On Mon, 5 Apr 2021 13:50:18 +0000
HORIGUCHI NAOYA(堀口 直也) <naoya.horiguchi@xxxxxxx> wrote:

> On Fri, Apr 02, 2021 at 03:11:20PM +0000, Luck, Tony wrote:
> > >> Combined with my "mutex" patch (to get rid of races where 2nd process returns
> > >> early, but first process is still looking for mappings to unmap and tasks
> > >> to signal) this patch moves forward a bit. But I think it needs an
> > >> additional change here in kill_me_maybe() to just "return" if there is a
> > >> EHWPOISON return from memory_failure()
> > >>
> > > Got this, Thanks for your reply!
> > > I will dig into this!
> >
> > One problem with this approach is when the first task to find poison
> > fails to complete actions. Then the poison pages are not unmapped,
> > and just returning from kill_me_maybe() gets into a loop :-(
>
> Yes, that's the pain point. We need send SIGBUS to the current process in
> "already haredware poisoned" case of memory_failure().
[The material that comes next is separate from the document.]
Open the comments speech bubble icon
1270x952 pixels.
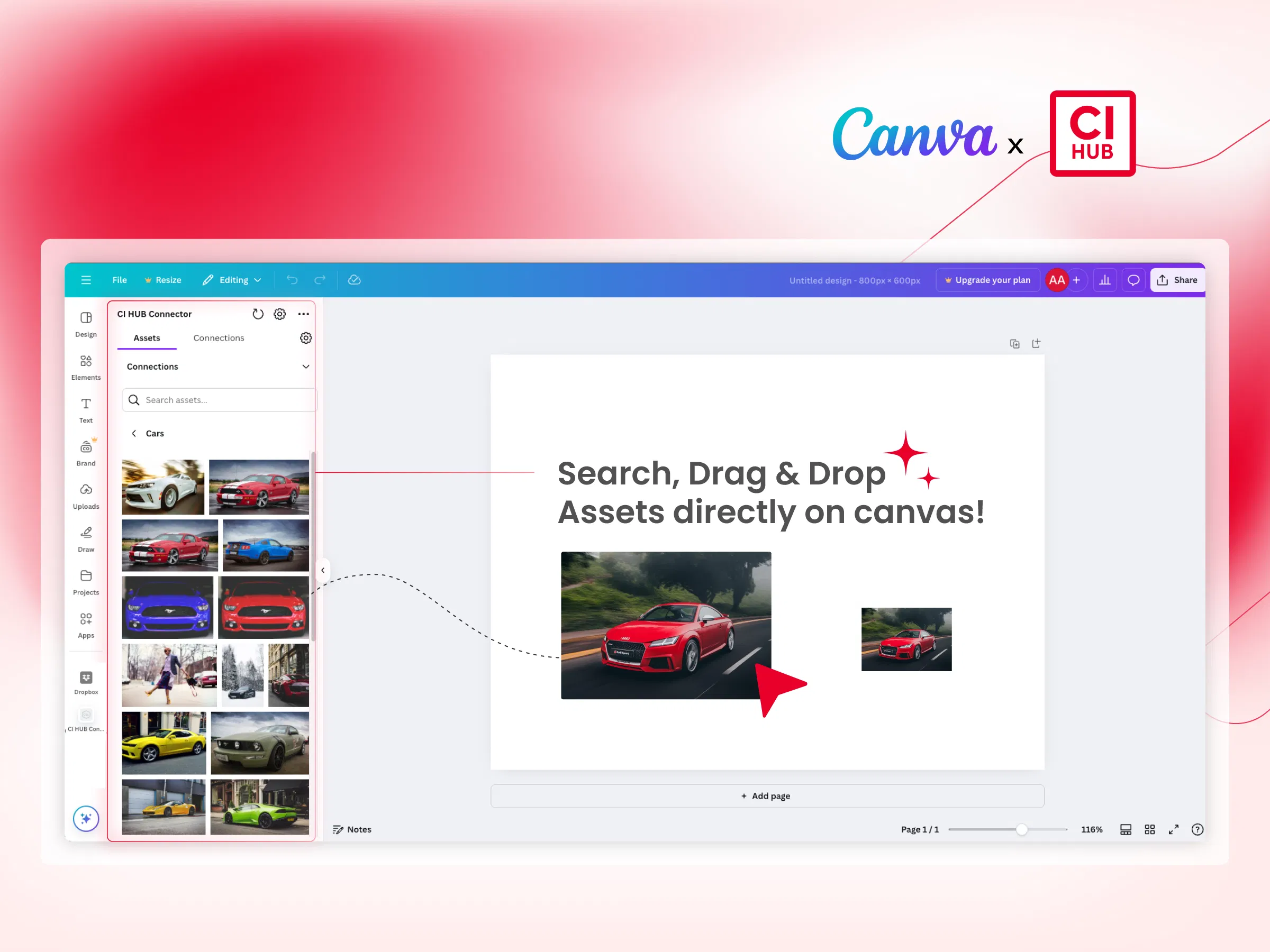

SIGBUS should
> contain the error virtual address, but unfortunately walking the page table
> or using p->mce_vaddr is not always reliable now.
>
> So as a second-best approach, we can extend the "walking page table"
> approach such that we walk over the whole virtual address space to make sure
> that the number of entries pointing to the error page is exactly 1.
> If that's the case, then we can confidently send SIGBUS with it. If we find
> multiple entries pointing to the error page, then we give up guessing, then
> send a nomral SIGBUS to the current process. That's not worse than now,
> and I think we need wait in the hope that the virtual address will be
> available in MCE handler.
>
> Anyway I'll try to write a patch for this.

Yeah, previous patch didn't adress the multiple virtual address issue, If there is a way to fix that,
That would be great!

--
Thanks!
Aili Yao